Uyari: Bu sayfada Lazca sözcükler için "Alboni Font"(yazı karakteri) kullanılmıştır.
"Windows \ Fonts" dizininde Alboni Font olmayanlar karakterleri yanlış görecektir. Bunun olmaması için
Windows\Fonts dizinine
[Alboni Font'u buradan yükleyebilirsiniz].
Ayrıntılı bilgi için Lazuri Font ya da LazuriPC sayfamızı okuyunuz. |
DİLSEVER DÜNYA YARATABİLMEK
Benim doğduğum yerlerde, çocuk doğduğunda çok sevilir. O'na “en na gogağarare” denir. Bazen de, “tisyaskani vidare” veya “gurepeşi çona” denir. Yürekten sevilir çocuklar. Ama benim oralarda, çocuklar varsa yaşıtları ile büyür, yoksa yalnız büyümek zorundadırlar. Çünkü, kendisini o kadar çok seven büyüklerini, yaşam kavgası uğruna, “toprak ana” alıkoymaktadır. Onun için çocuklar; büyüklerinden aşırı sevgi yüklü, birer kutsal deyimi andıran, yürekten kopup söylenen cümlelerden başka söz duymazlar. Ondandır, bizim ora insanının anadilinin gelişmemiş ama çok değerli, yürek dili, sevgi dili oluşu.

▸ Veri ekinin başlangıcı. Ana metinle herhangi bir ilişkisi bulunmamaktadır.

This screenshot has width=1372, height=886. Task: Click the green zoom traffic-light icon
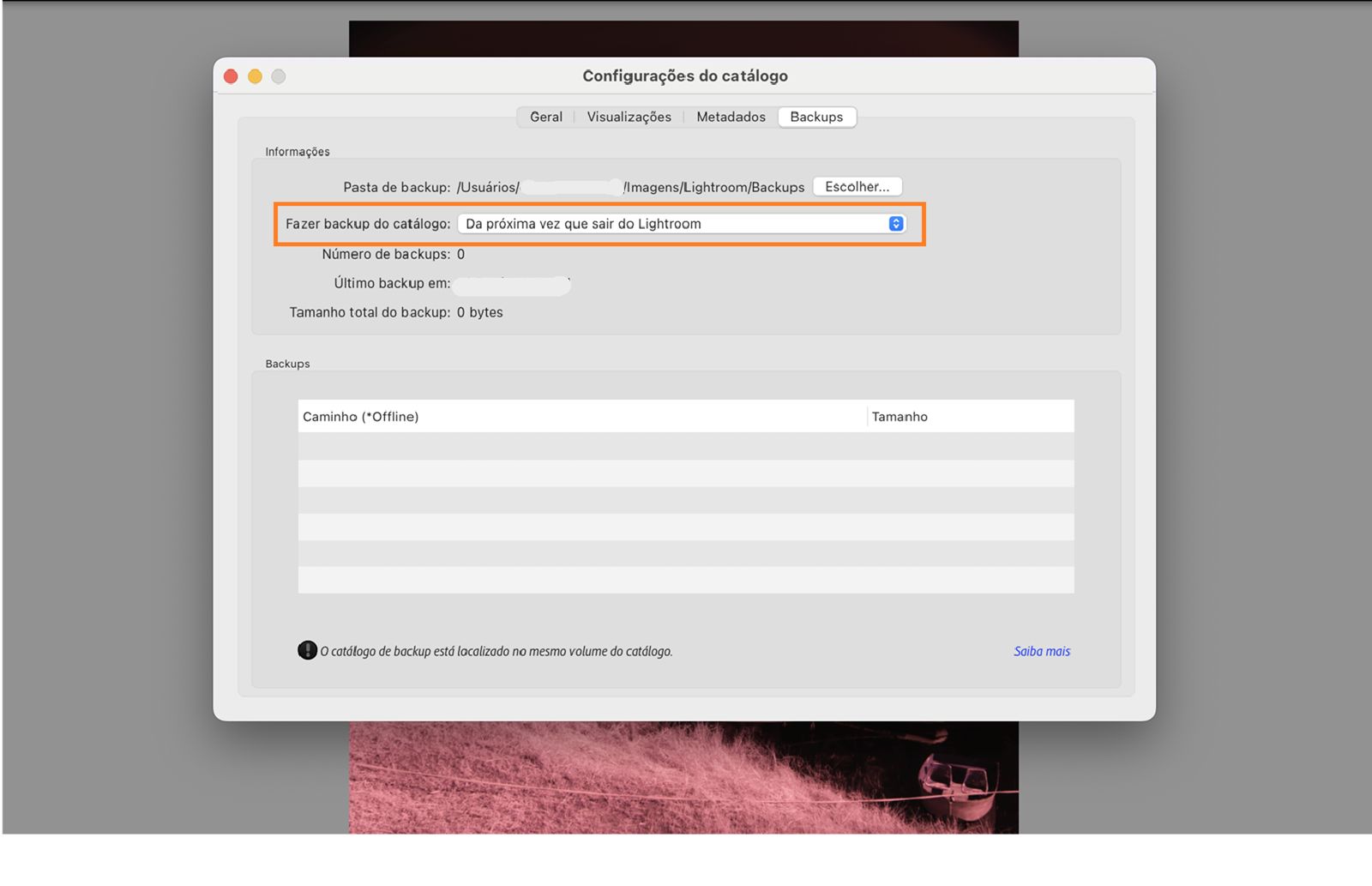point(279,76)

Sonra benim ora insanı okula gider. Şimdilerde değil elbet; ama benim yaşıtlarımın çoğu okulda konuşulan dili ilk defa duymuştur. “Anadil” ini konuşması yasaklanmıştır. Amaç yeni öğreneceği dili iyi öğrensin, büyüdüğünde iyi bir iş sahibi olsun. Sonuçta herkes öğrenir yeni duydukları bu dili. Artık, “kurban olayım” denir, “candan doyasıya seveyim” denir, “kalbimin ışığı, aşkım” denir.
Benim ora insanı, hele benim yaşıtımsa, mutlaka bir şekilde dini eğitim de almıştır. Yine başka bir dil ve ibadet, inançla tanışır. Bu dili pek geliştiremez. Çünkü bu dilin öğreticileri hocalar, okur ama yazamaz. Onun için eğittikleri insanları, kendileri gibi sadece okur yaparlar. Okur-yazar yapamazlar.

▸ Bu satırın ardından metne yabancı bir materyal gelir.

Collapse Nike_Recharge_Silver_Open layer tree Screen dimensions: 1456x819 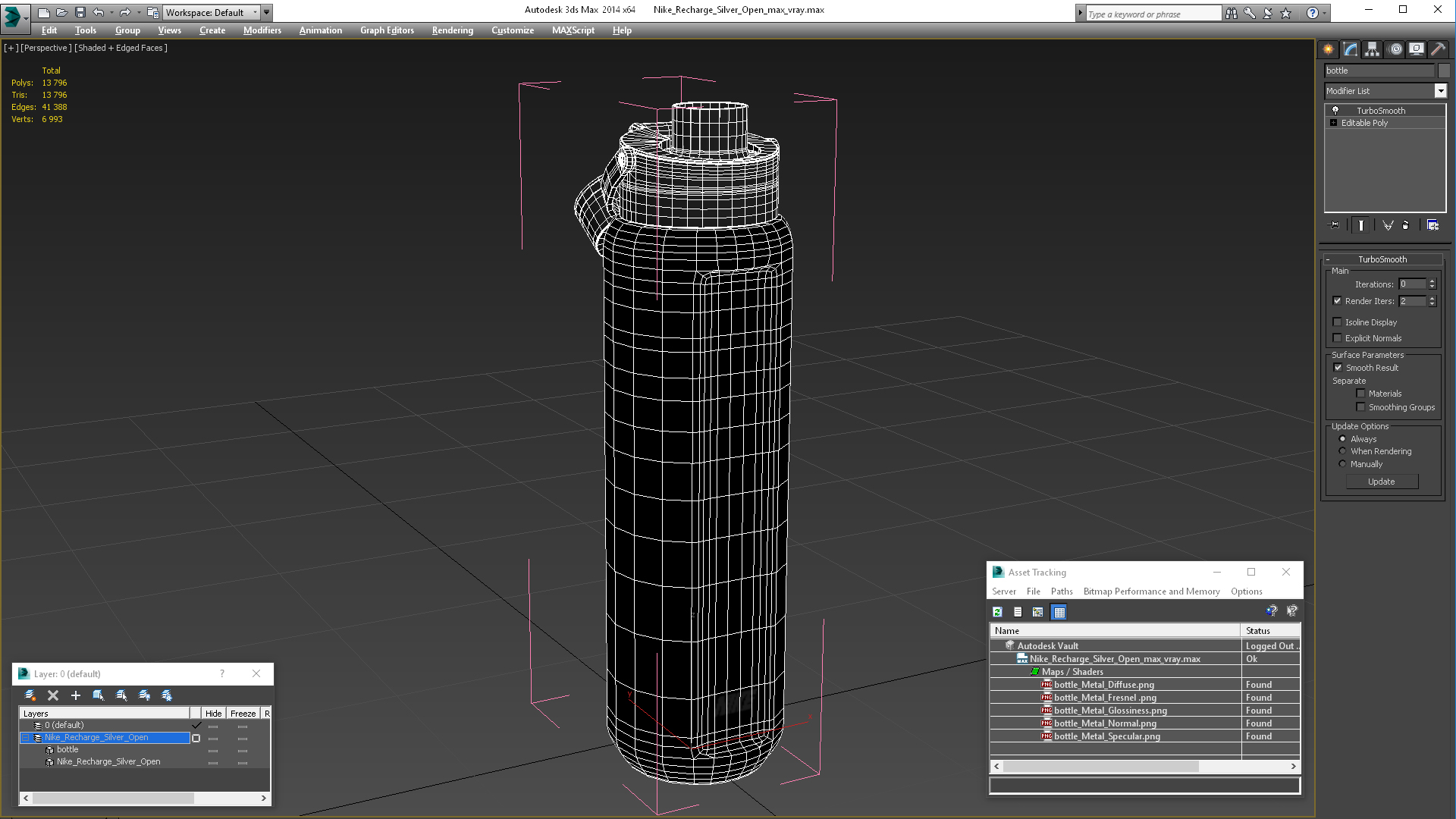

Derken zaman hızla akıp gitmektedir. Orta dereceli okullarda (tabii ki benim zamanımda) yabancı dil öğrenme mecburiyeti gelir. İyi bir iş sahibi olmanın tek yolu başta İngilizce ve Batı dillerini öğrenmekten geçmeye başlar. Medeniyet bunu emretmektedir. Yine üzülerek belirteyim ki, yüz kişiden bir kişi bu yabancı dili ya öğrenir ya da öğrenemez. Bütün çabalara ve toplumun yaptığı onca masraflara rağmen büyük bir başarısızlık olur.
Evet, bütün bu başarısızlığın altında, ilk öğrenilen dilin iyi öğrenilememesi, kuralları ve yeterli kelime hazinesi ile kavratılamaması yatmaktadır. Bu durumu tanımlamaya uygun düşen bir söz düşüyor aklıma; “ne kadar ekmek, o kadar köfte” . Birkaç kelimeyle bundan daha iyi izah edilemez kanımca.
Dil konusunda hep söylenir, ikinci dil öğrenilirken, beyinde bilinen birinci dilin kelime karşılıkları kolayca belleğe yerleşir. Yeni dilin değişik olan kuralları da yine çok zorlanmadan insana mal olur. “Her dil bir insan” evet ama, yarım dil de yarım insan. Yarım insan da bir işe yaramaz ki… Bu yüzden dili layığı ile öğrenmek gerekmektedir.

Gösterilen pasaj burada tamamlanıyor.